Rechtslage wird geprüft
Hartz bekommt vielleicht doch Abschiedsgeld

So eindeutig, wie es der niedersächsische Ministerpräsident und VW-Aufsichtsrat Christian Wulff am Mittwoch dargestellt hat, scheint die Abfindungsfrage bei dem scheidenden VW-Personalvorstand Peter Hartz nicht zu sein. Er bekommt möglicherweise doch Geld.

HB HANNOVER. Obgleich Peter Hartz das Unternehmen auf eigenen Wunsch vorzeitig verlässt - also von sich aus kündigt - wird er sein restliches Gehalt möglicherweise ausbezahlt bekommen. Christian Wulff (CDU) sagte der „Süddeutschen Zeitung“, Fachleute von VW seien dabei, die Rechtslage für den Aufsichtsrat darzustellen.

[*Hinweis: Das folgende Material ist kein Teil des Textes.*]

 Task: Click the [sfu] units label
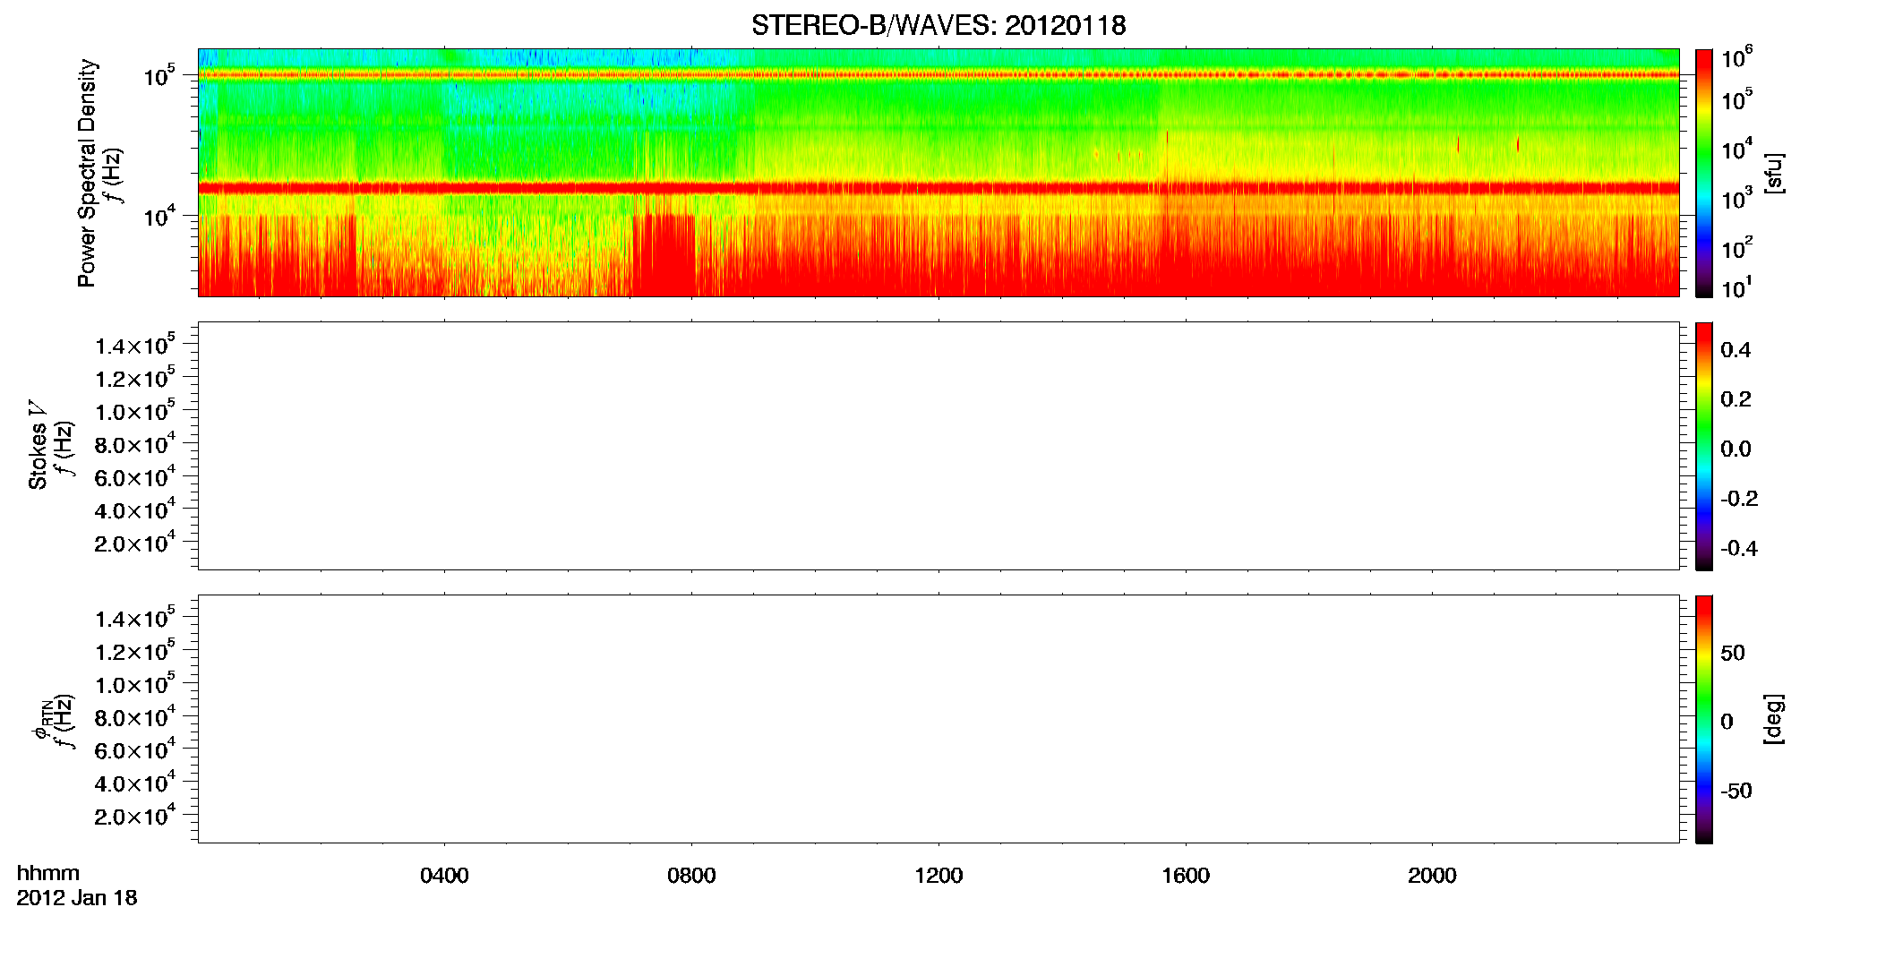pyautogui.click(x=1774, y=173)
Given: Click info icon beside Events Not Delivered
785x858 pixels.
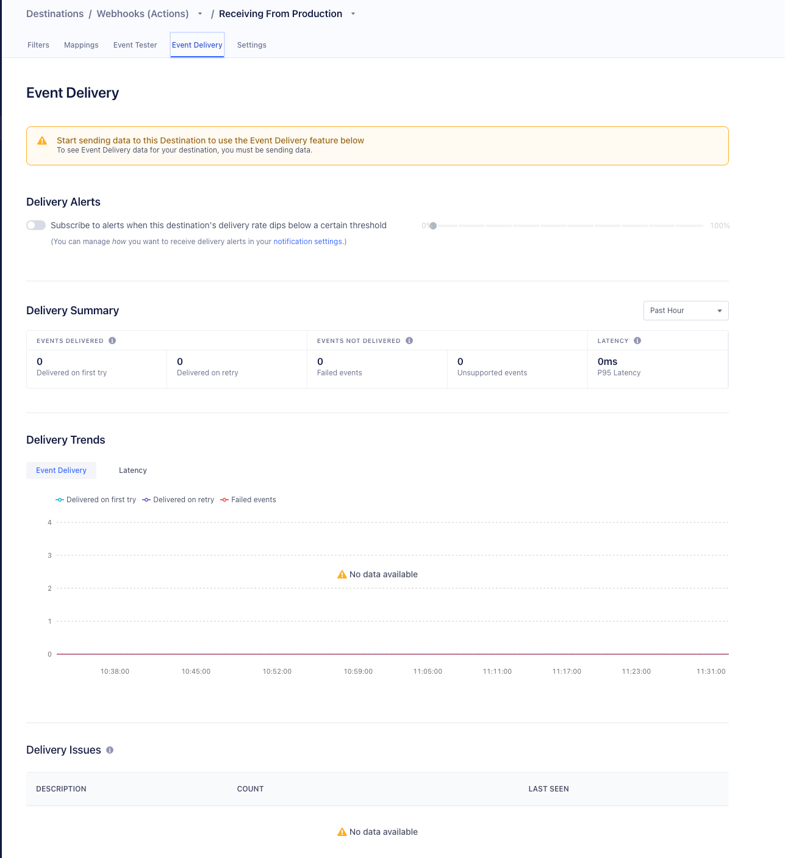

Das Präsidium des VW-Aufsichtsrates hatte am Mittwoch das Angebot von Hartz angenommen, wegen der Schmiergeld-Affäre im Konzern zurückzutreten. Nach der Sitzung teilte VW zunächst mit, die Zahlung einer Abfindung habe nicht zur Debatte gestanden. Später hieß es jedoch aus Unternehmenskreisen, Hartz könne sich Ansprüche aus seinem Vertrag vermutlich auszahlen lassen. Dieser läuft nach eigenen Angaben von Hartz bis 2007.